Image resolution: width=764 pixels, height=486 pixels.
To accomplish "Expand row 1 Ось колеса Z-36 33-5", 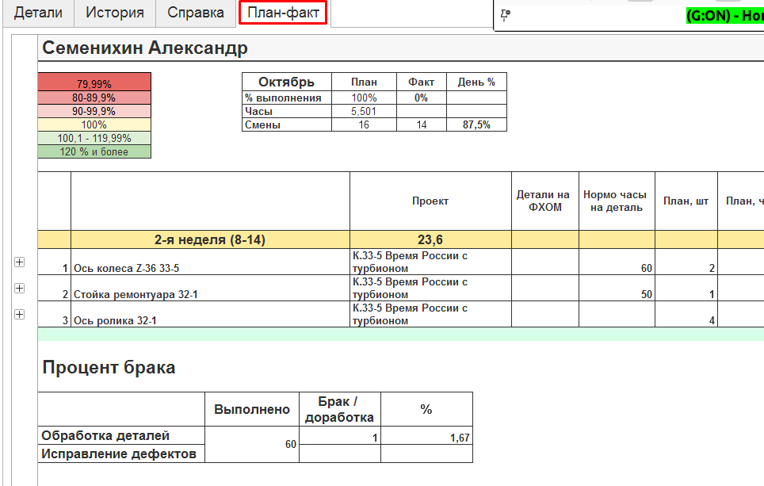I will pos(20,262).
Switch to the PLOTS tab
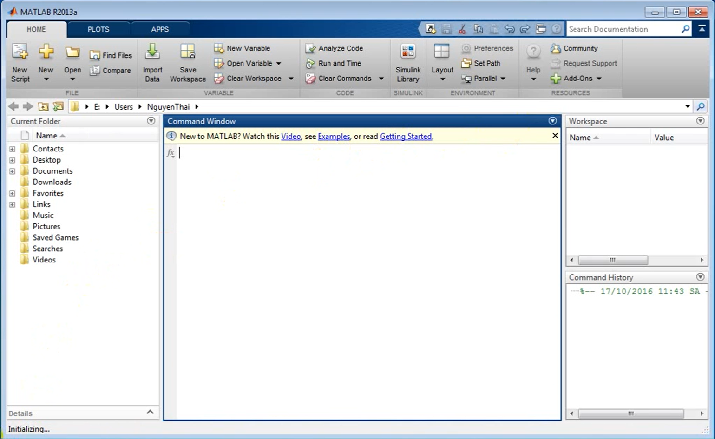Screen dimensions: 715x439 pyautogui.click(x=98, y=29)
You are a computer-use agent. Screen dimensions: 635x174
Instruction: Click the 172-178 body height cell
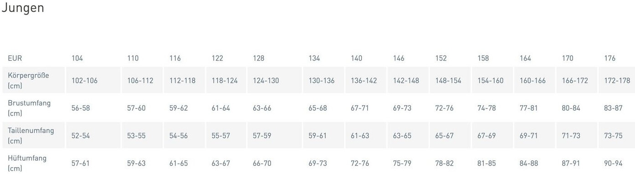[x=617, y=81]
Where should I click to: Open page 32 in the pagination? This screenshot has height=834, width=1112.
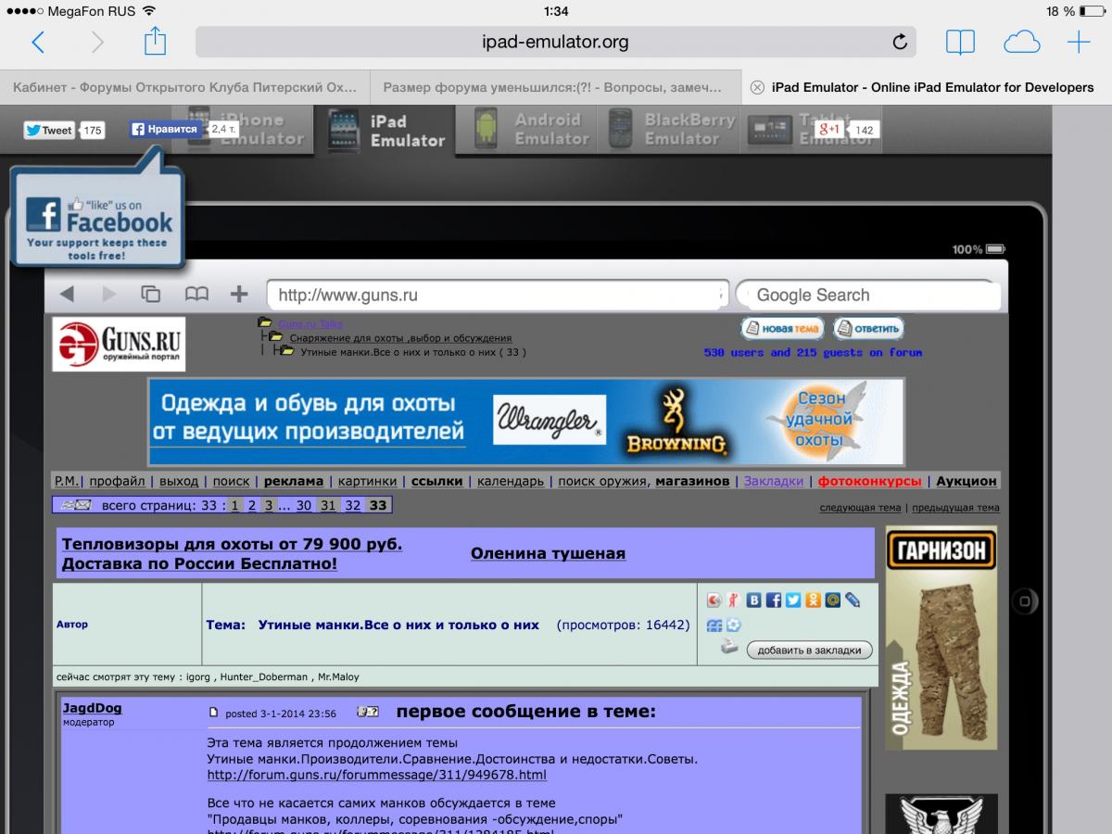352,505
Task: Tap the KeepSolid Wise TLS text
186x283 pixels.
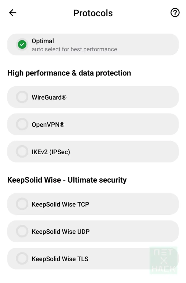Action: [x=60, y=259]
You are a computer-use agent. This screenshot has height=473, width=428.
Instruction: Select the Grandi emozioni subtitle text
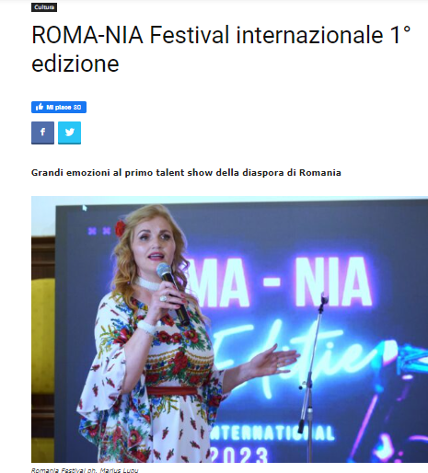tap(186, 173)
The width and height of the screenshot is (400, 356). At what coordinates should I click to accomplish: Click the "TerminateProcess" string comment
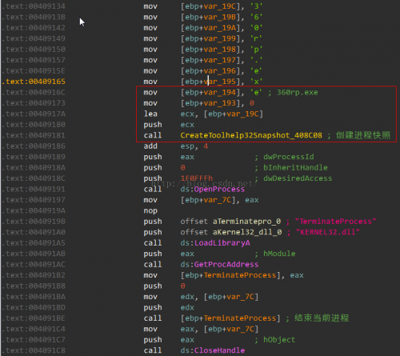coord(335,222)
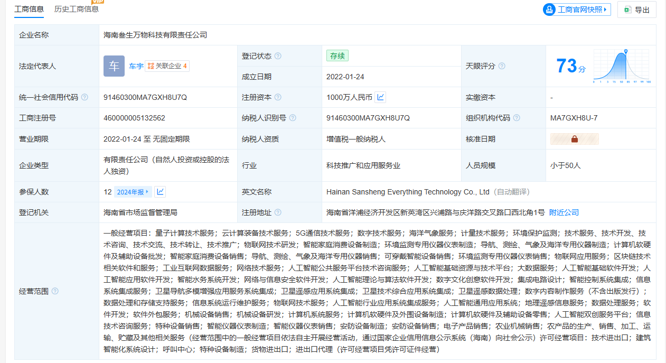The image size is (666, 363).
Task: Click help icon next to 组织机构代码
Action: [x=517, y=118]
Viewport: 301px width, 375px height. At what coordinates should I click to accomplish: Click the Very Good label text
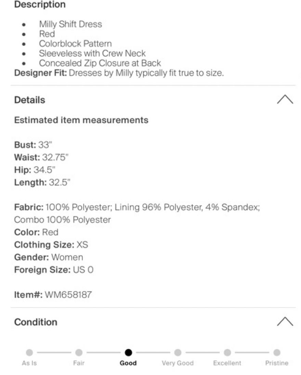(x=178, y=363)
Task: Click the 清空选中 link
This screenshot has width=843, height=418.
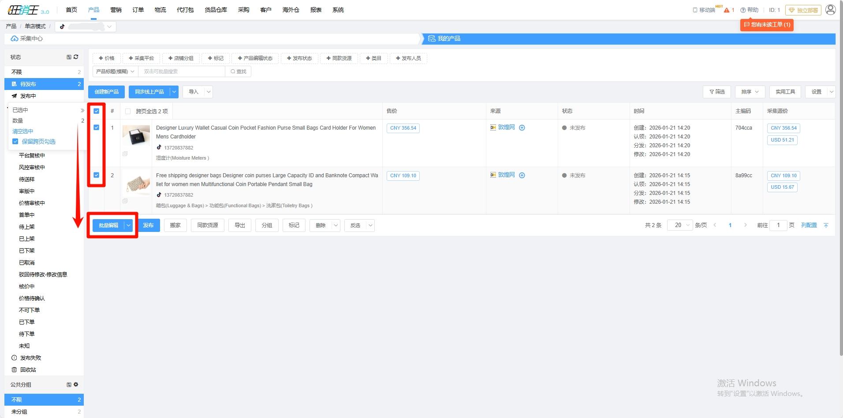Action: (22, 131)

TASK INSTRUCTIONS. Could you transcribe exactly the lines from the one with "Task: Click the 清空选中 link" through the end of the data, both ends included, and nothing else, skipping the pictures?

ANSWER FOR THIS EXERCISE.
Task: Click the 清空选中 link
This screenshot has width=843, height=418.
Action: (22, 131)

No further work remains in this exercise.